I am using Mathematica 10.0 on the linux machine.

• to further simplify you need to know something about the range of t. try specifying assumptions. Oct 22, 2014 at 11:51
• @george2079: Thank you. I tried to add some assumptions by defining \$Assumptions = {\[Gamma] > 0, m > 0, t > 0, v0 > 0};. But, at least, this approach does not give a simpler form. Oct 22, 2014 at 12:02
• mathematically you need 0<=t<=1 to consolidate that to a single integral (from 0 to t). (I don't know if mathematica will do the simplify even under that assumption though) Oct 22, 2014 at 12:38
• @george2079 I am not very sure that your condition 0<= t<= 1 is really needed. Anyway, this additional assumption does not give a simpler solution. Thank you anyway. Oct 22, 2014 at 12:46
• right of course, caught me commenting before my second cup of coffee. I'll point out you can show this more simply as Integrate[ f[x] , {x, 0, 1} ] + Integrate[ f[x] , {x, 1, t } ] does not simplify under any assumptions I can think of. Oct 22, 2014 at 14:13

you might handle this with a TransformationFunction:

 Simplify[
Integrate[ f[x] , {x, 0, 1} ] + Integrate[ f[x] , {x, 1, t } ] ]
t[s_Plus?(
Length[#] == 2 &&
#[[1, 1]] == #[[2, 1]] &&
#[[1, 2, 3]] == #[[2, 2, 2]] &)] :=
Integrate[s[[1, 1]], {s[[1, 2, 1]], s[[1, 2, 2]], s[[2, 2, 3]]}]
Simplify[
Integrate[ f[x] , {x, 0, 1} ] + Integrate[ f[x] , {x, 1, t } ] ,
TransformationFunctions -> {Automatic , t }]
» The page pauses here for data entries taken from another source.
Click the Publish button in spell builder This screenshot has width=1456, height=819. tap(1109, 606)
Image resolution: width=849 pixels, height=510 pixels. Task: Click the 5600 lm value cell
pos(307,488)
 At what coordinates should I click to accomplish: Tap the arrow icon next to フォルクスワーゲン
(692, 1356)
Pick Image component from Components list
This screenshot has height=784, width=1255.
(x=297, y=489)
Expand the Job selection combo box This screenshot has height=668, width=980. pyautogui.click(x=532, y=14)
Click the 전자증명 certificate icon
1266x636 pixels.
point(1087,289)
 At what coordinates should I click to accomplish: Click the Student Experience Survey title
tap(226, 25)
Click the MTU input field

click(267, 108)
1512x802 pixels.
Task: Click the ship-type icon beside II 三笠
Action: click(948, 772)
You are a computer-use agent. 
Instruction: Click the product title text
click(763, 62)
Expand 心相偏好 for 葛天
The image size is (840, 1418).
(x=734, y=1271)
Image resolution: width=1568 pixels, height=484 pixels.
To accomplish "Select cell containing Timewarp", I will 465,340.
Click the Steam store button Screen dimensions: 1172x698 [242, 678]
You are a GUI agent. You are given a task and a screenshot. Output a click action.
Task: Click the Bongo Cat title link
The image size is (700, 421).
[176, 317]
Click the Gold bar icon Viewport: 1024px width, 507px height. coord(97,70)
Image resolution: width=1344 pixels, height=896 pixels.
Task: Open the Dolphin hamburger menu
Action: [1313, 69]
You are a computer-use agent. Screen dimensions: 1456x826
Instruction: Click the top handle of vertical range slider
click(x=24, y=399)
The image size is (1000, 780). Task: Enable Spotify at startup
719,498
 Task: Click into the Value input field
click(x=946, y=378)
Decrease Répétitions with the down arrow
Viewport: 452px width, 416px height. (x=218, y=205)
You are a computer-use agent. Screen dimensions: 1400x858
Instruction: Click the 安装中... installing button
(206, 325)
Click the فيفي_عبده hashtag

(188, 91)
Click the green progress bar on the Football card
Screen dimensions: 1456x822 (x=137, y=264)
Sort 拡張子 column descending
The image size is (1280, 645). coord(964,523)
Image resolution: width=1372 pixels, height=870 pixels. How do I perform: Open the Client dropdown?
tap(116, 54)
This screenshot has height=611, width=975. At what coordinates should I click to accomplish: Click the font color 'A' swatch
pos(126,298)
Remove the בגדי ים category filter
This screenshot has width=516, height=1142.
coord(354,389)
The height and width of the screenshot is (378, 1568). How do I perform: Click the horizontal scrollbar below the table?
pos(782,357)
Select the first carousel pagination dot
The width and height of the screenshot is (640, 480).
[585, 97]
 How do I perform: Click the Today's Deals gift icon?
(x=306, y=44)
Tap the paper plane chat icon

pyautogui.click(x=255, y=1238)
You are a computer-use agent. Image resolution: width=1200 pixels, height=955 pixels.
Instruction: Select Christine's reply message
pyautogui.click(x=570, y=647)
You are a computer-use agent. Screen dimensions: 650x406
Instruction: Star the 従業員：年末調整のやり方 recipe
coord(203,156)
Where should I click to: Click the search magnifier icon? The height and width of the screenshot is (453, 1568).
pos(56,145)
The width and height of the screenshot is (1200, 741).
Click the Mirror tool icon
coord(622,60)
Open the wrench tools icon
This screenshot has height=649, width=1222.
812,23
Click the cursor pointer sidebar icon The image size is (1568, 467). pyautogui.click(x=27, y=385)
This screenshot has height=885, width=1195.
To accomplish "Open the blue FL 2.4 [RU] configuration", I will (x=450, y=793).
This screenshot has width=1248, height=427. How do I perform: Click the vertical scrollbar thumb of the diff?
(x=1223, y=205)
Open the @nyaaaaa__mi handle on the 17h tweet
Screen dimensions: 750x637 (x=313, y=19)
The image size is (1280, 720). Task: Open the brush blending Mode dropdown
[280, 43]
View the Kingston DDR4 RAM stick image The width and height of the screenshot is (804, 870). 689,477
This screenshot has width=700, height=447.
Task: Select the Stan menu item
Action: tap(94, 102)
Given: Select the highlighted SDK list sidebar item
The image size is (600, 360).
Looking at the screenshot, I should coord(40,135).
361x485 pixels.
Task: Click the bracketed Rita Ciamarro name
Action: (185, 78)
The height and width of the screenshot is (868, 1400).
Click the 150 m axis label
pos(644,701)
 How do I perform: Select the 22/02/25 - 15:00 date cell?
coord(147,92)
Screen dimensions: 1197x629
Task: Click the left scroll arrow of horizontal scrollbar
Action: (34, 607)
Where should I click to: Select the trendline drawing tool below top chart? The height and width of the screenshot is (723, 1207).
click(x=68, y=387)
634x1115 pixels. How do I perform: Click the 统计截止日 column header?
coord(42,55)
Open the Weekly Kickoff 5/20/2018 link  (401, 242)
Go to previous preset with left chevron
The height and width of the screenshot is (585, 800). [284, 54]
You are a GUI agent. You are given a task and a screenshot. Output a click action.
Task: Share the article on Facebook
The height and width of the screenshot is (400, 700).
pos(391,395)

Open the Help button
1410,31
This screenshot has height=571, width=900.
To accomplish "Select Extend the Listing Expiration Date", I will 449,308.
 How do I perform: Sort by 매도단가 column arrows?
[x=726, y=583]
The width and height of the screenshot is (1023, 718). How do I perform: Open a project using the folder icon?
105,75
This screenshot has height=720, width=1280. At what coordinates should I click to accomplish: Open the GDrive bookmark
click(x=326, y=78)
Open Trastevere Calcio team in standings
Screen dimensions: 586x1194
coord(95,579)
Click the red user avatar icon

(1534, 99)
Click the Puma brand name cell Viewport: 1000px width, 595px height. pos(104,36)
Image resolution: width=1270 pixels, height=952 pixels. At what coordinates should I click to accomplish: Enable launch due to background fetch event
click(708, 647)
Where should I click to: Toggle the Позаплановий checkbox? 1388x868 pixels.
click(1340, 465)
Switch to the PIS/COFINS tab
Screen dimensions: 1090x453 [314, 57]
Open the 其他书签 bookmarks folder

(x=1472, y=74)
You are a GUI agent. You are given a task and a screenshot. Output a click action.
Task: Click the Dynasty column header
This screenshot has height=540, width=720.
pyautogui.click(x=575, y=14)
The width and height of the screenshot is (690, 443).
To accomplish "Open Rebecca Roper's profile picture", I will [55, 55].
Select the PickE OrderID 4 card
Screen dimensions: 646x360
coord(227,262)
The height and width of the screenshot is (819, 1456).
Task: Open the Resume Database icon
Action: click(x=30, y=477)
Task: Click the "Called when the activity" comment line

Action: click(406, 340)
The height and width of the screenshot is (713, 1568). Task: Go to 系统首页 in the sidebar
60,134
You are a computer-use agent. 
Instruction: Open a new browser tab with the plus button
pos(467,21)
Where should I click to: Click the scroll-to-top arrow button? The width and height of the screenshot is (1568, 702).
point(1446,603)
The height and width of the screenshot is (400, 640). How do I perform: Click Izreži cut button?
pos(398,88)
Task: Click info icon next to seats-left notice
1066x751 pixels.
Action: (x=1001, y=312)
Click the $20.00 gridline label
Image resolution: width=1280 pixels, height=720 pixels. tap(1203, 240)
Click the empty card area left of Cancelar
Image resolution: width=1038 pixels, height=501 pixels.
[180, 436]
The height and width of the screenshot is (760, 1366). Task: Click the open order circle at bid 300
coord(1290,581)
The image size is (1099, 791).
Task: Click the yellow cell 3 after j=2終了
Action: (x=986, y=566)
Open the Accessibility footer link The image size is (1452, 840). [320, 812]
I'm sure this can be made cleaner and more robust..for example you need to deal with reversing limits and changing signs, and so on (eg:)

 t[s_Times?(#[[1]] == -1 &&  Head[#[[2]] ] == Integrate &)] :=
Integrate[s[[2, 1]], {s[[2, 2, 1]], s[[2, 2, 3]], s[[2, 2, 2]]}]
t[s_Plus?(
Length[#] == 2 &&
#[[1, 1]] == #[[2, 1]] &&
#[[1, 2, 3]] == #[[2, 2, 2]] &)] :=
Integrate[s[[1, 1]], {s[[1, 2, 1]], s[[1, 2, 2]], s[[2, 2, 3]]}]
Simplify[ -Integrate[ f[x] , {x, 1, 0} ] + Integrate[ f[x] , {x, 1, t } ] ,
TransformationFunctions -> {Automatic , t }]


same result

For your example this works if you do:

 Simplify[sol /. v0 -> 0, TransformationFunctions -> {Automatic, t }]


to be more general you'd need to coax simplify to test every combination of terms in multi term sum.